According to the County of San Diego Health and Human Services Agency, the flu season has started earlier than usual this year. Sometimes an early start to the season also means more flu in the community. This can be very serious. The recommendation is for everyone over the age of 6 months to receive an annual flu vaccine. Most insurance companies provide this for free to their members. Flu vaccinations will also be available at no cost through public health clinics and other venues around the county. Find a list of clinics.
San Diego is in the midst of a Hepatitis A public health emergency. As of Sept. 19, there have been 444 confirmed cases and 16 deaths related to the outbreak. The good news is that most vaccinated students have received the Hepatitis A vaccine; although it is not required for school, it is a recommended routine vaccine. The bad news is that most adults have not been vaccinated for this. However, at this time there is a targeted effort in our community to get as many people as possible vaccinated to limit further spread of the disease.
Kaiser Permanente is offering the vaccine free to members, and the City of San Diego has partnered with San Diego County to provide free vaccination clinics at public libraries:
• Monday, Sept. 25 – 1 to 4 p.m. – Logan Heights Branch Library, 567 S. 28th St.

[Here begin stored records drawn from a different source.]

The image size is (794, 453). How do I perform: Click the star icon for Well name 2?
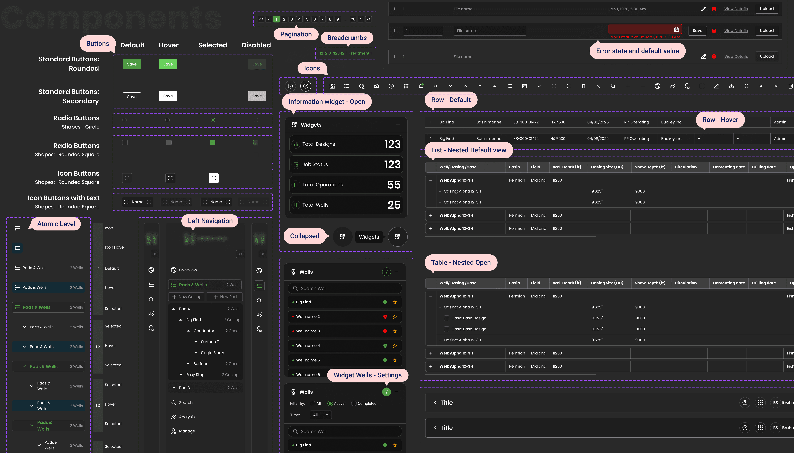[395, 317]
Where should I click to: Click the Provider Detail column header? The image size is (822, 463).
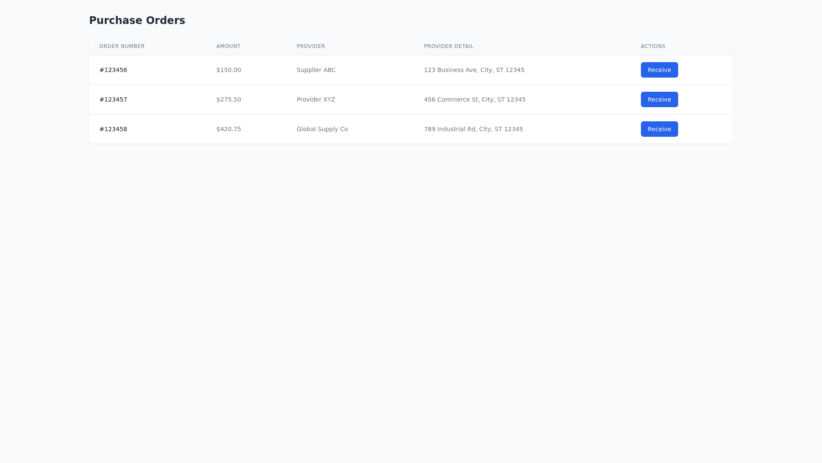tap(449, 46)
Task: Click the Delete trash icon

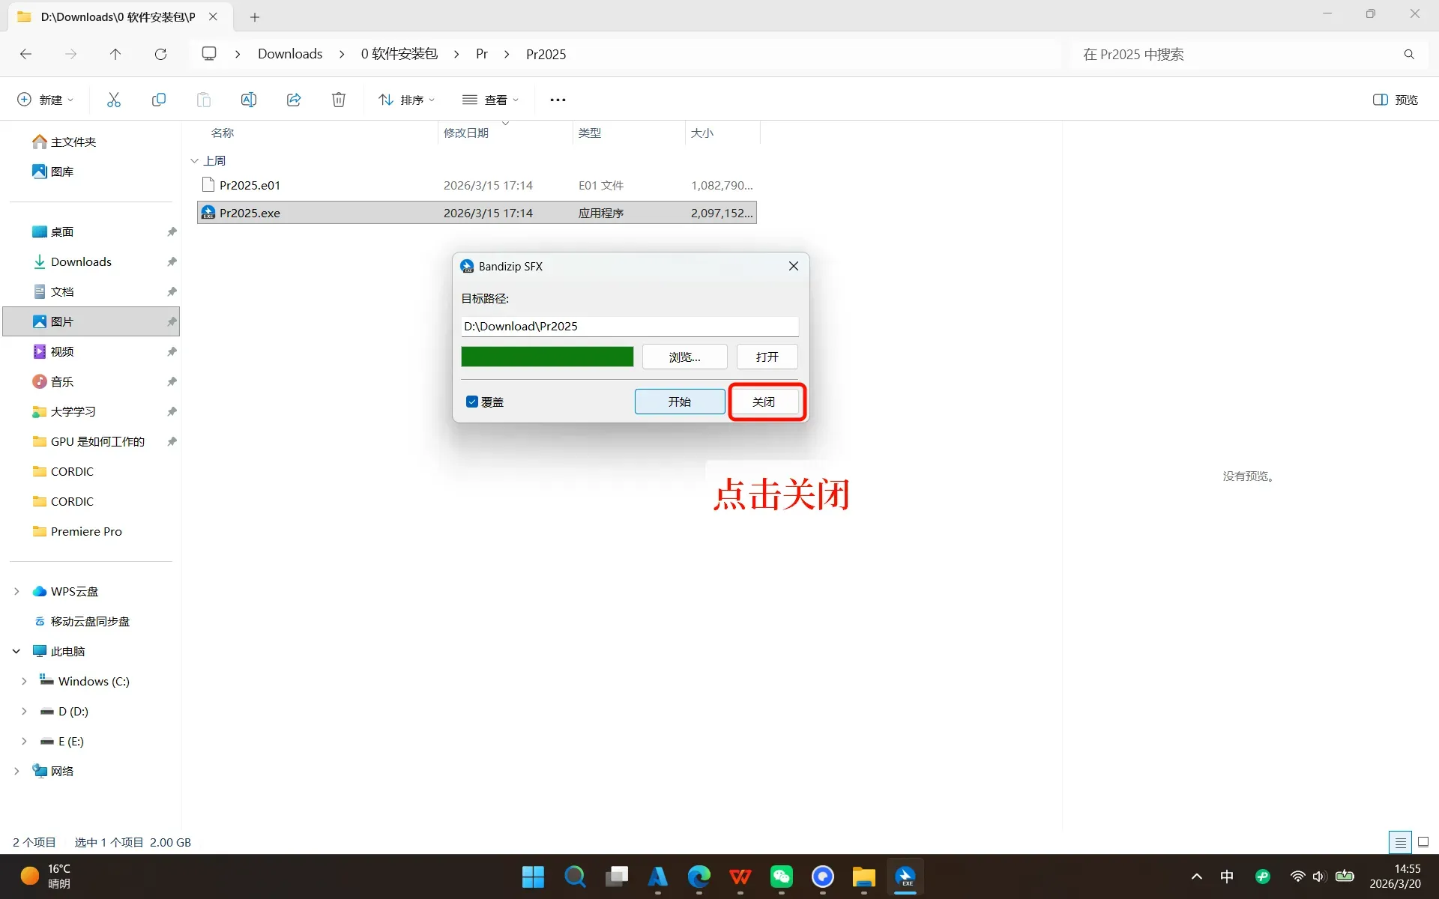Action: pos(339,100)
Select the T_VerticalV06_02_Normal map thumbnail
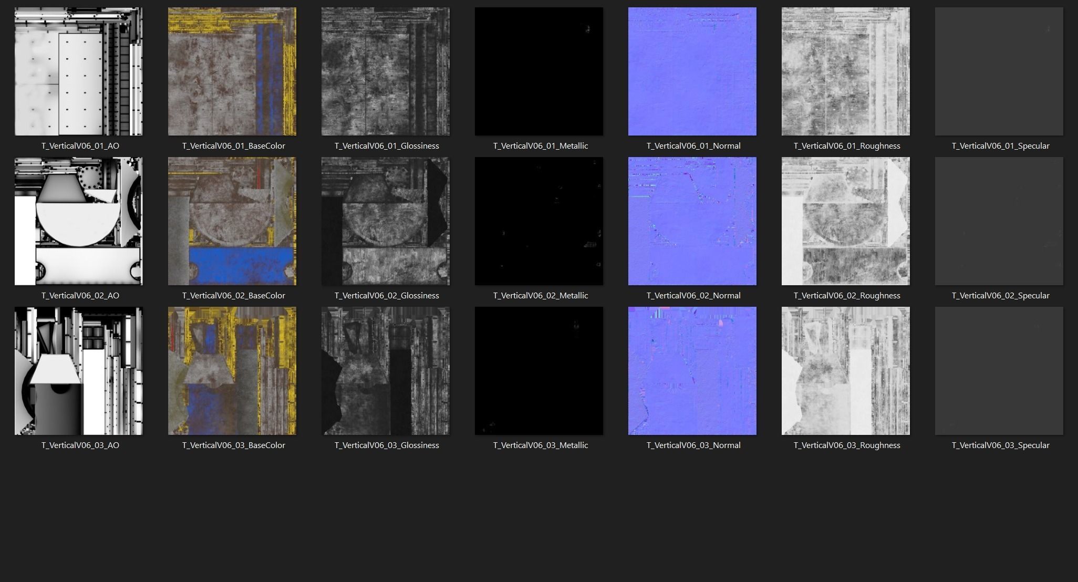 pyautogui.click(x=692, y=221)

• Tuesday, Sept. 26 – noon to 2 p.m. – Skyline Hills Library, 7900 Paradise Valley Road
• Friday, Sept. 29 – 2 to 5 p.m. – Valencia Park/Malcolm X Library, 5148 Market St.
• Monday, Oct. 9 – 1 to 4 p.m. – Logan Heights Branch Library, 567 S. 28th St.

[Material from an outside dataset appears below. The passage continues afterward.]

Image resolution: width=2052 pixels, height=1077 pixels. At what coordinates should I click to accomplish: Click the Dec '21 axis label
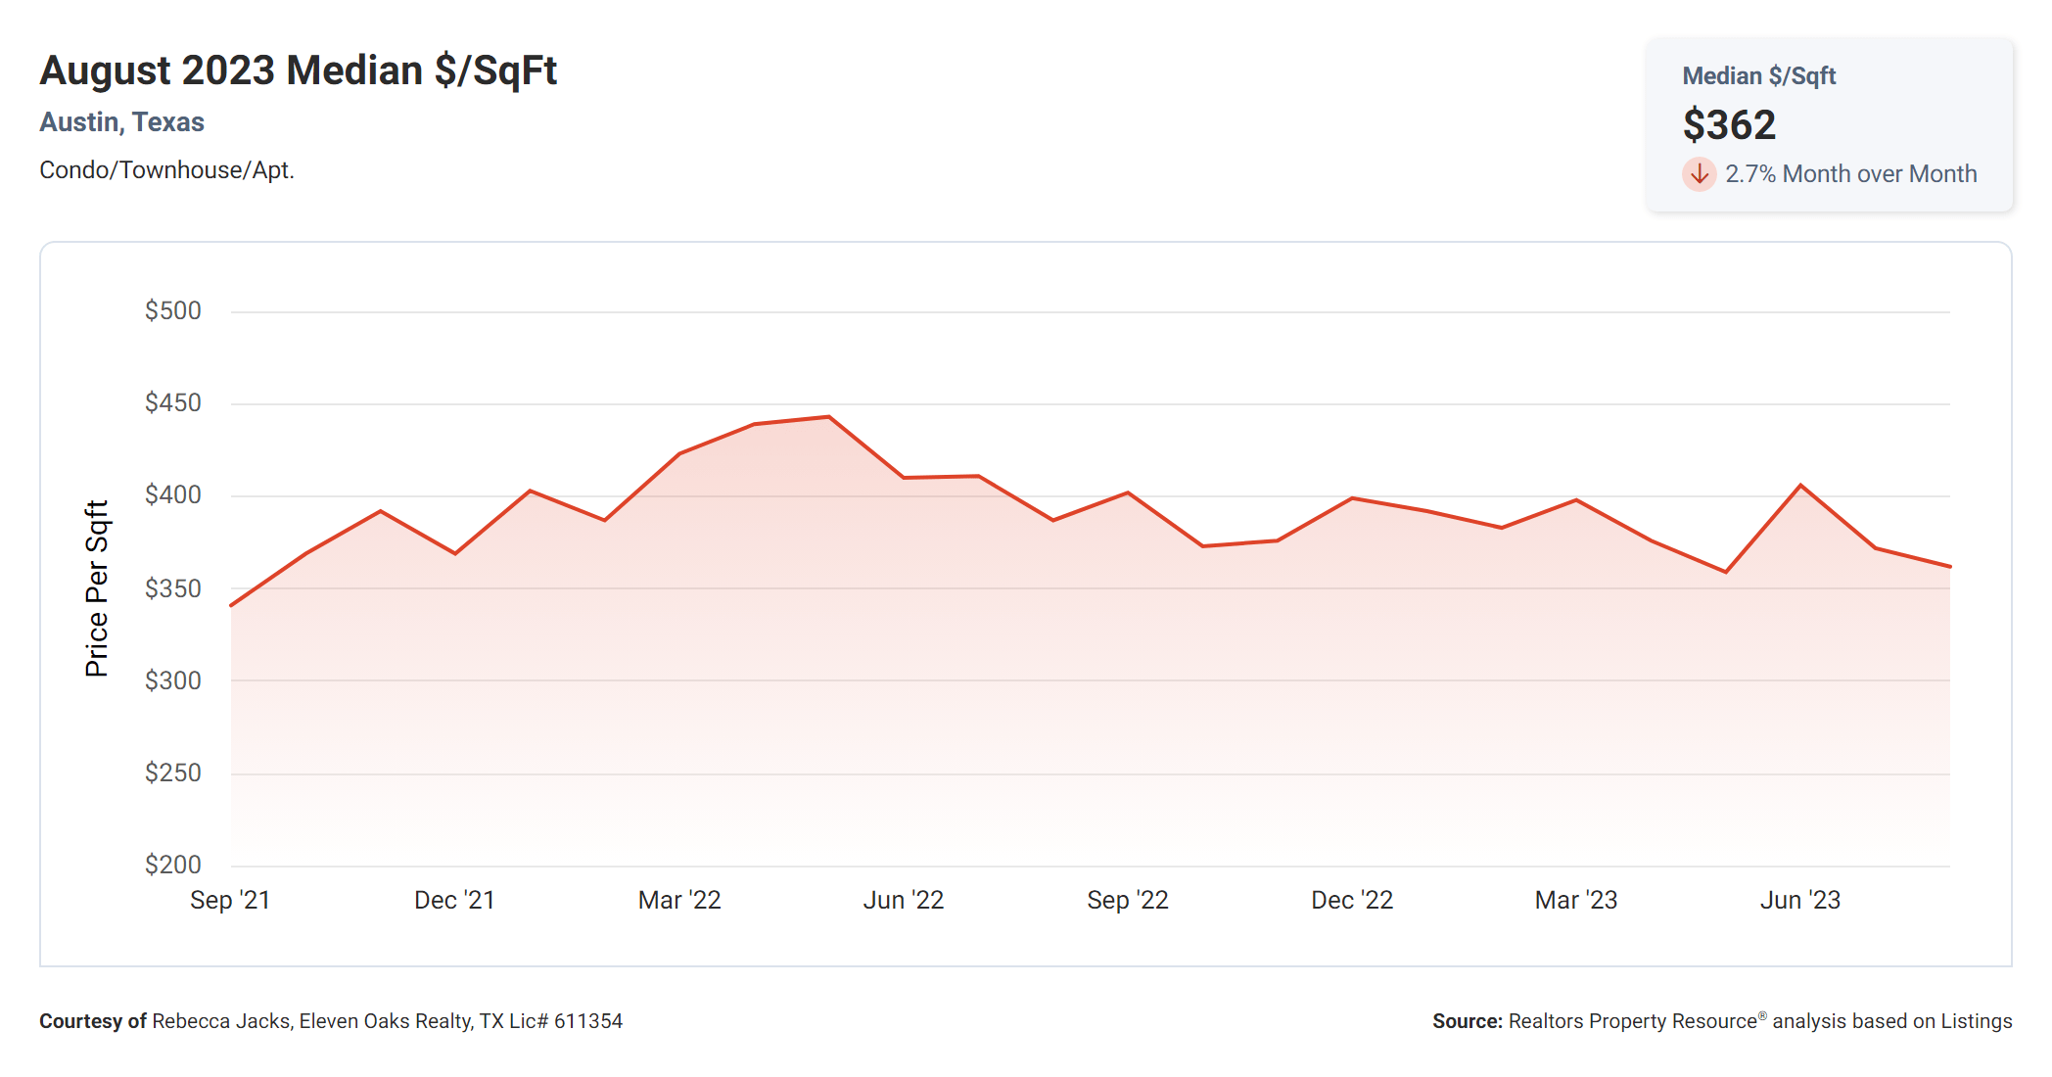tap(454, 900)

• Tuesday, Oct. 17 – 2 to 5 p.m. – San Diego Central Library, 330 Park Blvd.
• Friday, Oct. 20 – 2 to 5 p.m. – Valencia Park/Malcolm X Library, 5148 Market St.

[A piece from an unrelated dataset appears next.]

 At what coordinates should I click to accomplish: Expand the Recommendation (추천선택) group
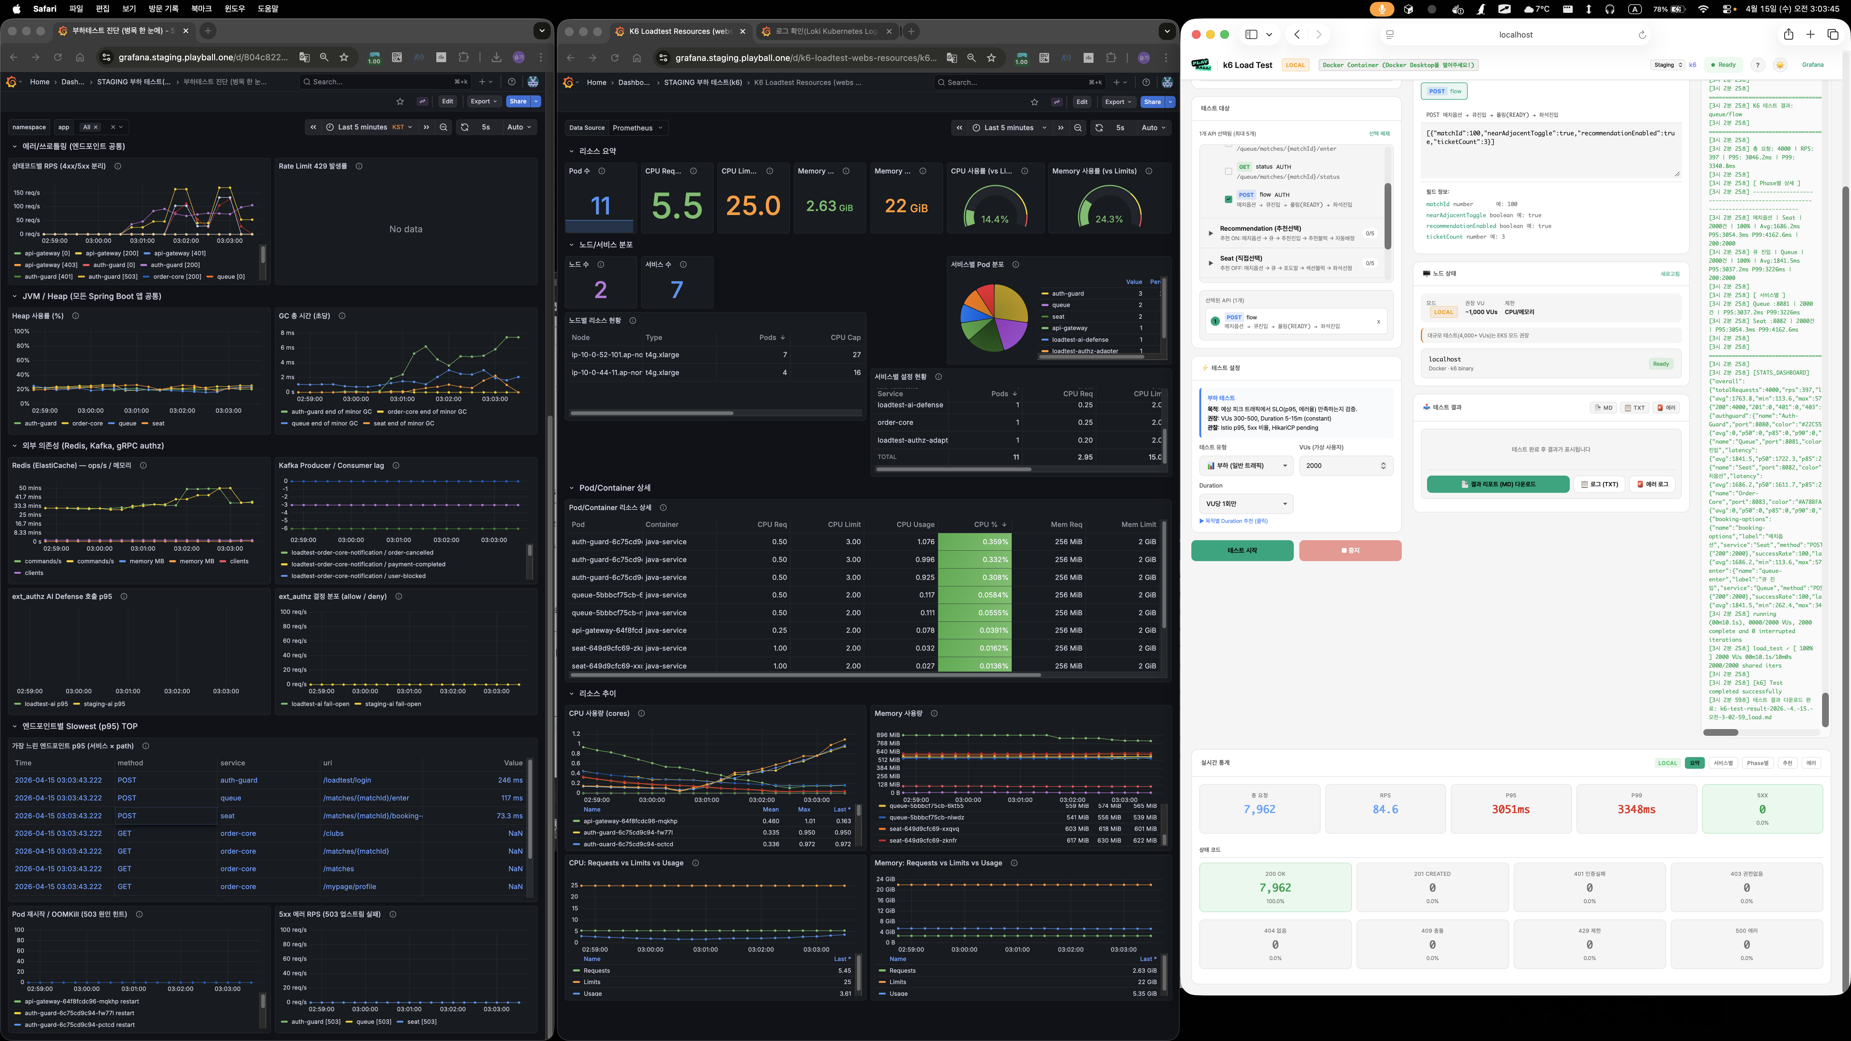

• Tuesday, Nov. 21 – 2 to 5 p.m. – San Diego Central Library, 330 Park Blvd.
• Tuesday, Dec. 19 – 2 to 5 p.m. – San Diego Central Library, 330 Park Blvd.
Information about these clinics can be found by calling 211 or by visiting 211SanDiego.org.
Groups at high risk of contracting Hepatitis A include fire, emergency, and law enforcement personnel; food handlers; health care personnel and professionals; homeless persons and those service workers working directly with them; individuals working directly in substance abuse treatment programs; and public transit workers.
If you are in or know someone in any of the above listed categories, please take advantage of this opportunity to protect yourselves and your families.
Head lice are a nuisance, not a disease. They are ever-present in our communities, and once children are back in school, are more likely to be “shared.” Adult females lay eggs (called nits) by gluing them to the hairs near the base. Lice do not fly or jump and can be detected by parting the hair and examining near the scalp, most commonly near the ears and the back of the neck.
Parents/guardians should regularly check their child’s hair for the presence of nits, which are very tiny ovals generally found on the side of a hair, and live lice. Adult head lice are grey or brown, wingless insects approximately 1/8 inch in length.
There are many treatment products on the market, from over-the-counter options like RID and NIX, to prescriptions like Ovide, Spinosad, Natroba, and Sklice. Effective treatment also includes frequent combing of the hair to remove live lice and nits using a good metal comb.
Thank you for your attention to this important health information. Wishing you a healthy fall.